直到……..,2024年十二月的月底,主唱好像受理想混蛋主唱的訪談影響,有再和我提起復團一事,這是休團後的第一次復團。而好景不長,這次樂團維持的時間更短,到2025年的農曆過年前後樂團就差不多沒在運作了。

但這次復團作品進度有推進蠻多的,像是”我誰?”、”太陽的回音”、”我獨自走在世界上”這幾首歌(歌名都還沒定案),都有走到配和弦的階段。除了上述的幾首歌曲外,也還有一些我覺得有趣、有潛力發展出完整作品的一些主唱的音檔也有初步的詞曲雛形出來。
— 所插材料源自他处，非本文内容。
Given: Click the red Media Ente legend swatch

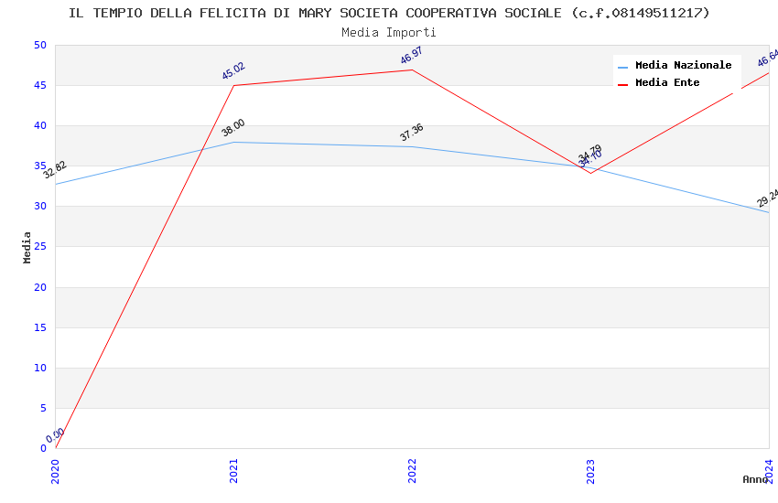Looking at the screenshot, I should (623, 83).
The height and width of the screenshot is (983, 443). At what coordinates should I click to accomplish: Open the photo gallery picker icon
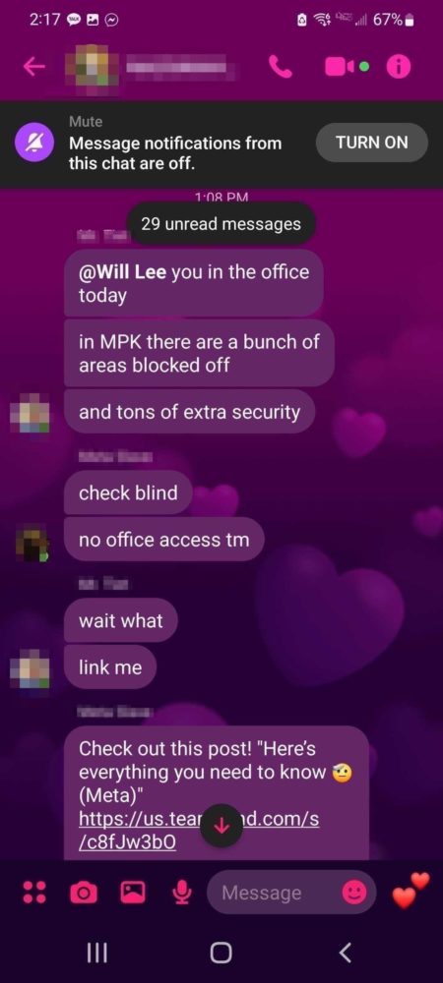tap(132, 893)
未來我不知道這個團還有沒有機會再一起完成作品,我覺得這對我來說是重要的,即使這些創作的詞曲一開始不是我發想的,但因為我有參與到一些的和弦編寫,以及歌詞細修的討論,其實我對這些作品也是有感情在的,也想看到作品完成的樣子,就像養小孩看他長大類似的情感。
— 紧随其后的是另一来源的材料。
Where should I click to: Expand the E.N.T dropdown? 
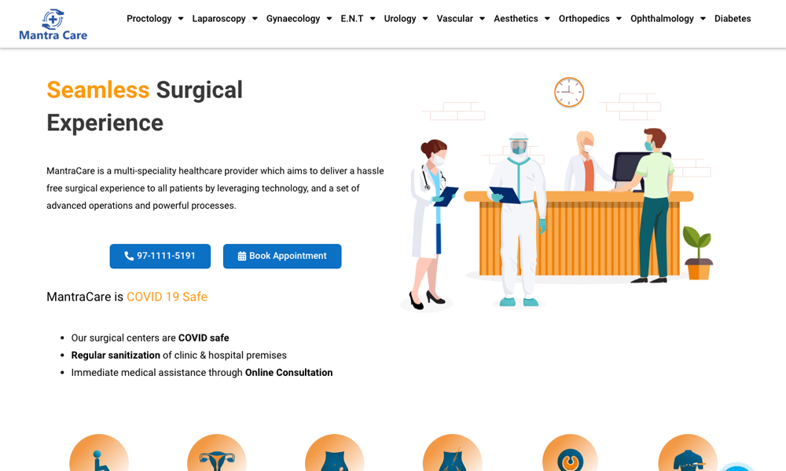pos(358,19)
我跟主唱其實不算吵架。我對這個團有著複雜的情感,畢竟我本來就沒什麼那種很好到做什麼都一起的朋友關係,所以多多少少內心是渴望有個團隊,可以有自己的歸屬感在,大家一起朝著一個有共識的方向前進的感覺。除了對歸屬感的渴求外,我也很感謝這個短暫的組團經驗,透過幫主唱的旋律配和弦,我對創作也有了一些概念、想法,這影響了我去年2025年開始了自己的創作,不然更之前我真的對創作沒什麼想法。我覺得這一年半,我投入了很多精神、時間在音樂上,組團這件事是個契機,以這點來說,我是很感謝的(因為印象2024年下半年,有一段時間我的狀態不太好,休假時對很多事都有點提不起勁,甚至那段時間我記得也有幾個月休假沒有和吉他老師約課,而現在的我反而是休假時有太多想去做的事情了。)
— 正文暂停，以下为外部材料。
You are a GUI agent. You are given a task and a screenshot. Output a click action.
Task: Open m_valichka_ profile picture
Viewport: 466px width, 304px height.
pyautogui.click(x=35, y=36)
很多心理話,我也不知道怎麼跟主唱說,因為主唱的生活重心已經不在這裡了。我只能說這樣下去,我們組團的緣分已經差不多快散了,我實在看不太到第二次復團的未來,每次我都說有緣再一起做,但光說沒有行動,我真的覺得過了好幾年應該也會停在這裡。之前,我對這件事也並非沒有情緒,但時間拉長也就淡了(至少我現在可以好好、不帶情緒的論述我對這整件事的想法)。我也有向主唱提過想買下他的一些旋律來自己做完作品的想法,但老實說那次談話的氣氛應該不算是融洽的,並不是他開的價格我沒辦法付,是覺得話都講到這個地步了,就算我真的買下來,做出來後我應該也不會是開心的,因此後面就沒再跟他提起這件事。但我每次看到他,我都忘不了這個樂團(我和主唱是同事關係)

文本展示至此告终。